Da quello che emerge infatti dallo studio condotto dai ricercatori dell’INAPP, “un’elevata attitudine a lavorare da remoto è più frequente nelle professioni svolte dalle donne, dai lavoratori adulti e da quelli sposati, con un alto livello di istruzione, con contratto full-time a tempo indeterminato”. Inoltre, scrivono i ricercatori, presentano una maggiore attitudine allo smart working coloro “che lavorano nel settore pubblico, che vivono in nuclei familiari poco numerosi e senza minori, nonché dai lavoratori che vivono in aree metropolitane, nelle regioni dell’Italia Centrale e nelle province che hanno riportato al 5 maggio 2020 un minor contagio COVID-19”.
Lo smart working tende infine ad essere più frequente “nei settori Finanza e Assicurazioni, Informazione e Comunicazione, Noleggio e agenzie di viaggi, Pubblica Amministrazione e Servizi Professionali”.

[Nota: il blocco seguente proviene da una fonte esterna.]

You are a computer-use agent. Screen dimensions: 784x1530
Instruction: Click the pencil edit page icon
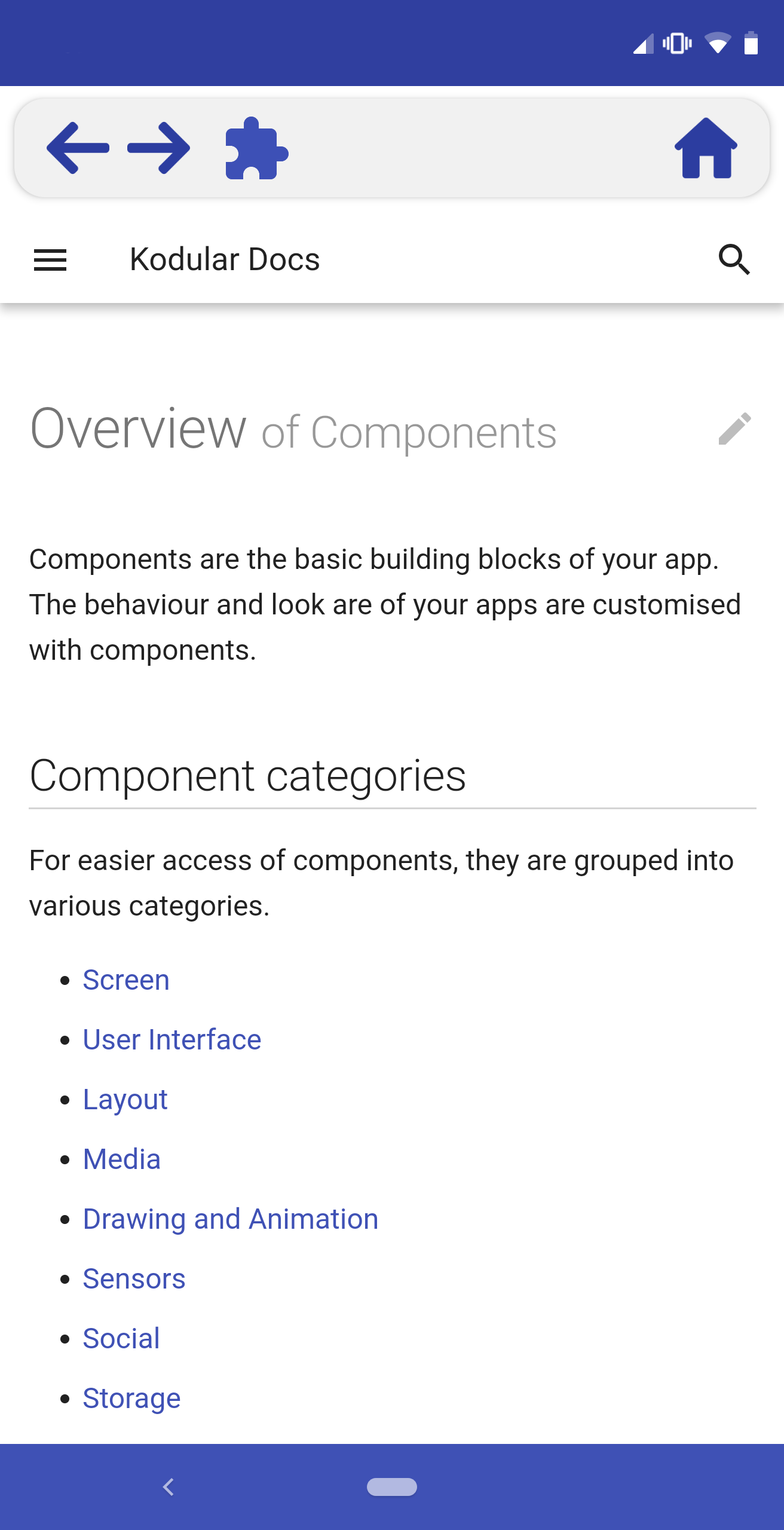coord(734,429)
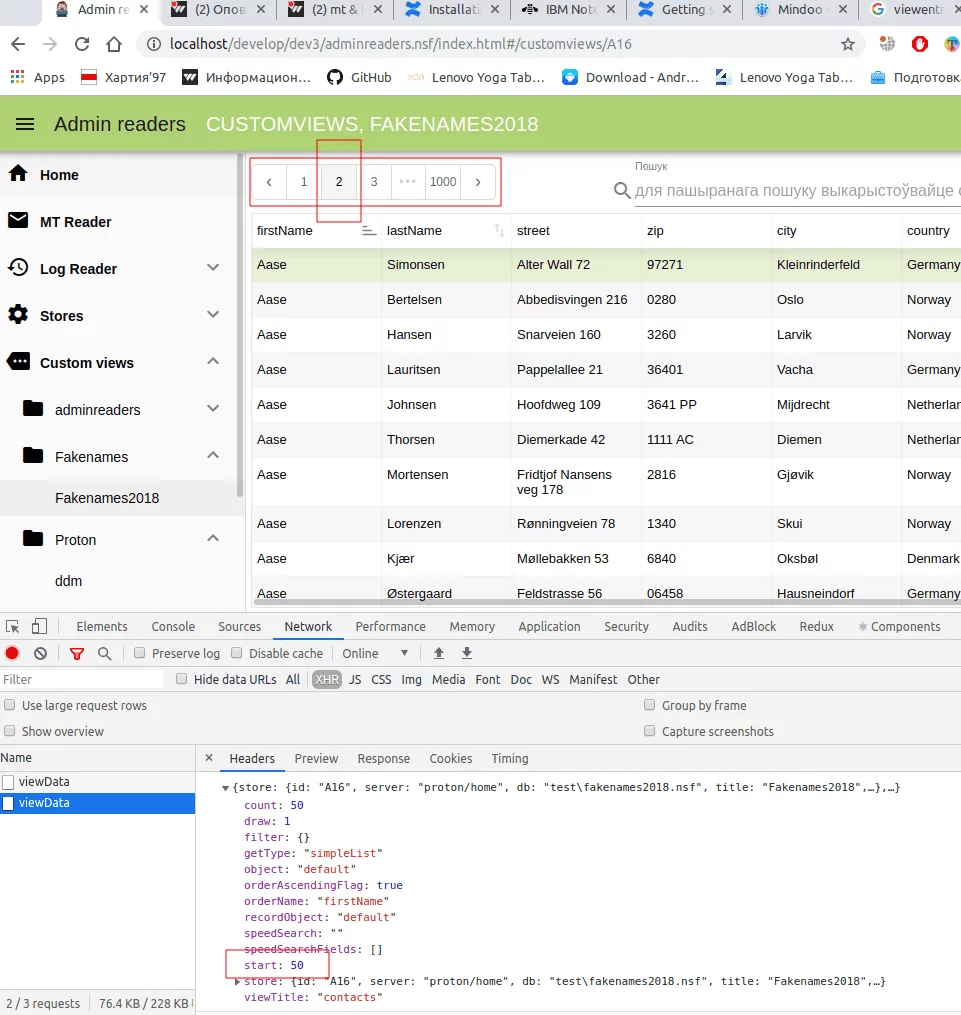Clear the network log with the clear icon
This screenshot has width=961, height=1015.
40,653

Quota dei lavoratori con alta attitudine allo smart-working e differenziale retributivo

I lavoratori con un basso livello di attitudine al lavoro agile sono più numerosi e riportano in media un reddito annuale lordo molto più basso rispetto a quelli con alta propensione allo smart working. Se poi si guarda al ruolo del lavoro da remoto nella distribuzione del reddito, è evidente che “al crescere del reddito da lavoro aumenta sia il divario salariale tra i lavoratori sia la percentuale dei lavoratori che svolgono una professione con elevata attitudine allo smart work”. In particolare, “se aumentassero le attività lavorative con alta propensione verso lo smart work si determinerebbe un aumento del salario medio lordo di circa 2.600 euro annui, pari a circa il 10%”; ma il vantaggio salariale riguarderebbe prevalentemente i maschi (allargando ulteriormente il divario retributivo di genere), i dipendenti più giovani e più anziani, nonché quelli che vivono nelle province più colpite dal COVID-19 (ovvero quelle del Nord e più sviluppate). Resterebbero indietro soprattutto le donne e gli adulti di età 51-64, mentre tra i dipendenti di età compresa tra 25 e 35 anni si avrebbe un effetto stabile e positivo. “I potenziali effetti di polarizzazione nella distribuzione del reddito associati al progresso tecnico – conclude il prof. Fadda- vanno quindi ridotti o neutralizzati con opportune politiche”.